鹿静と鈴音6
「なんだもう帰って来たのか?」
モーニング珈琲を、みことと楽しんでおられた大神様は、天の大神様を見て残念そうに言われた。
「もう少し楽しもうと思うたが、私は思いの外短気であった」
「は……。今に始まったものではない」
お二方の相変わらずのご様子に
「……あの、珈琲入れて来ますね」
みことは早々にその場を退散した。
赤獺など怖がって、お揃いの時には極力姿を隠している。
「……で、決断致したであろうな?」
天の大神様は椅子に腰掛けられながら、仏頂面の大神様を楽しげにご覧になられた。
「其方も存じておる通り、私は短気なのだ」
「上は其方に一任か?」
「上だけではない」
「下もか?」
「下だけでもない」
「私は孤立しておるという事か?」
「〝孤立〟とは人聞きの悪い……。誰が考えても今が時期である……。其方だけがぐずぐずとしておるのだ」
「ならば、このままであると、再び幽閉されるやもしれぬな?」
大神様は戯ける様に言われた。
「おお。それもよいな……。その間に、私が残らず始末をつけてやろう」
天の大神様は身を乗り出して、それは楽しげに答えられた。
「其方は実に楽しげであるな……」
「実に楽しい。解りきった事で、其方が苦渋致すとは……実に見ていて飽きぬ」
大神様は天を仰いで、溜息を吐かれた。
そして徐ろに立ち上がって、美しく輝くもう一人の大神様を見つめられた。
このお方は、大神様より少し早くにご誕生なされた。
大神様が一番初めに目にされた、美しい大神だ。
〝力〟以外では、何一つ敵う事はなかった。
聡く鋭く非情でありながら、恩情に厚く慈愛に満ちている。
殊の外年下の大神を気にかけて、からかい過ぎる程であるが、一番関わりをお持ちくださる。

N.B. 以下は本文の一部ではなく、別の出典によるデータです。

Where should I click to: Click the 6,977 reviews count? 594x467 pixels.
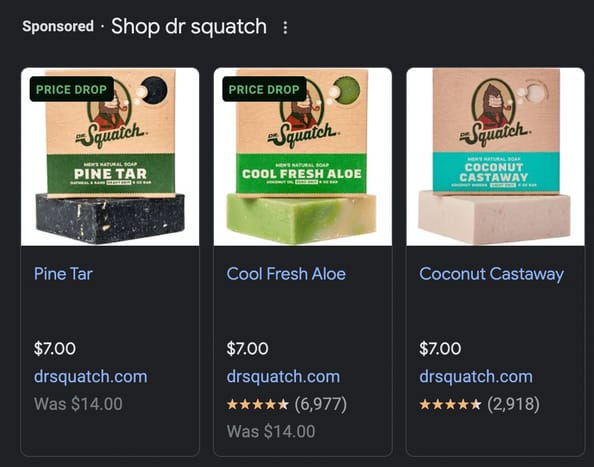pos(321,404)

天と地に在っていつも見下されているが、対を成して指針を示してくださる。
いつまで経っても、永遠の時を過ぎようとも、このお方には適わない。
大神様は長身のその身を屈め、そのまま膝を突かれ美しい大神様を仰ぎ見られた。
「暫し……暫し時を頂けまいか?」
「はて?どれ程の時を望む?」
「あれの天寿が全うされる迄……」
「それくらいの時は待てぬでもないが、果たして其方がそれまで此処に居れようか?」
「……………」
「其方が一番解っておろう?気の毒ではあるが、其方は選ばれて誕生して参ったのだ。全てに敏感に反応する……。これは大神としては素晴らしい能力であるが、今の其方の望むものではない」
天の大神様は、しみじみと年若い大神様を見つめられた。
「先代の因縁が其方に及ぶとは……。かの昔先代の大神は、ご寵愛されし女子を信じきれず、黄泉の伊邪那美に返してはもらえなんだ。その悔いが其方のあの者に対する深い思いとなっておるのやもしれぬ。が、たかだかのあの者の天寿であっても、其方には長過ぎる。もはや限界に近いはず……」
「そのような……」
「神泉の水を、此処に湧かしたが証である……。其方が私を誑かそうなどと……天地がひっくり返らぬ限りできぬ技よ」
「……ならば、私が耐え得る限りを、お許しください」
「は?解り切った事を先伸ばせと?」
大神様は、呆れるように吐き捨てられた。
「今も申したが、私は短気なのだ。解り切った事を先延ばしに致すなど、性に合わぬ事くらい、その惚けた頭でも考えられよう?」
「そこを……」
「何故其方らは、人間に情を抱くのであろう?」
「そのように誕生しておるから、致し方ありません」
「ほほう?全ては〝そこ〟にあると私を脅すか?」
「…………」
「天意であると?そう申すか?」
天の大神様は嘲るように、大神様を凝視された。
大神様は只々跪坐かれたまま、首を垂れられた。